American Journal of Obstetrics and Gynecology | 1996
Laurent Mandelbrot; Yves Brossard; Jean-Thierry Aubin; Christiane Bignozzi; Anne Krivine; François Simon; Marc Dommergues
OBJECTIVE Our purpose was to evaluate the potential of midtrimester fetal blood sampling to detect in utero human immunodeficiency virus type 1 infection. STUDY DESIGN Ultrasonographically guided fetal blood sampling was performed before pregnancy termination in 28 women infected with human immunodeficiency virus type 1. Mean gestational age was 22 weeks (range 15 to 29 weeks). Samples were tested for human immunodeficiency virus with undissociated p24 antigen and deoxyribonucleic acid polymerase chain reaction or viral isolation by cell culture. After terminations fetal thymuses were also tested for human immunodeficiency virus infection by polymerase chain reaction.
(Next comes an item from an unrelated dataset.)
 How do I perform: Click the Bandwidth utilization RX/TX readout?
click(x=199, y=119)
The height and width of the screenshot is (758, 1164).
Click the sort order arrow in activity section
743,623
Polymerase chain reaction was also performed on maternal cells to confirm that the primer pairs used were able to detect human immunodeficiency virus type 1 strains present. RESULTS All fetal blood samples had negative results by p24 antigen and polymerase chain reaction or virus culture and all fetal thymuses were negative by polymerase chain reaction. CONCLUSION Early in utero human immunodeficiency virus infection appears infrequent, supporting the hypothesis that mother-to-child transmission predominantly occurs late in pregnancy. Therefore midtrimester prenatal diagnosis is not currently of use to women in making reproductive decisions.